▸ **Exercise requirements**
Could you restate word for word every line from the one containing "Given: Click upgrade" to the end of the records, and nothing else?

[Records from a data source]
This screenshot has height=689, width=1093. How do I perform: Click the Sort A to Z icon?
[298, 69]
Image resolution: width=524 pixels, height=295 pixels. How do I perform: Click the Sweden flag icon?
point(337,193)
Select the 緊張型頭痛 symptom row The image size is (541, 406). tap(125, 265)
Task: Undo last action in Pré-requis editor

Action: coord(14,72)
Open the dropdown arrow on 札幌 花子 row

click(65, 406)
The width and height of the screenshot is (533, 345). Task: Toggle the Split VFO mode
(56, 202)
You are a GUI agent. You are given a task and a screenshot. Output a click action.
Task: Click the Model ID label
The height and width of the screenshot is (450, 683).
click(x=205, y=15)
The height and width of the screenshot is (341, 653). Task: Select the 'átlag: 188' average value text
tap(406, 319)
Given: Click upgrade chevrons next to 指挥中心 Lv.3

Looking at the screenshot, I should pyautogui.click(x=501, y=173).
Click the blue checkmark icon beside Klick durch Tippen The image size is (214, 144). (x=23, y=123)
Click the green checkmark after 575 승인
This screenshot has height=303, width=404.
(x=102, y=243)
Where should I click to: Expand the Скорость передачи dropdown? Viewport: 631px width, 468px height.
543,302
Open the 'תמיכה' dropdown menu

▸ **The answer**
Given: Click upgrade chevrons next to 指挥中心 Lv.3

Looking at the screenshot, I should pyautogui.click(x=501, y=173).
Click the blue checkmark icon beside Klick durch Tippen The image size is (214, 144). (x=23, y=123)
Click the green checkmark after 575 승인
This screenshot has height=303, width=404.
(x=102, y=243)
Where should I click to: Expand the Скорость передачи dropdown? Viewport: 631px width, 468px height.
543,302
Open the 'תמיכה' dropdown menu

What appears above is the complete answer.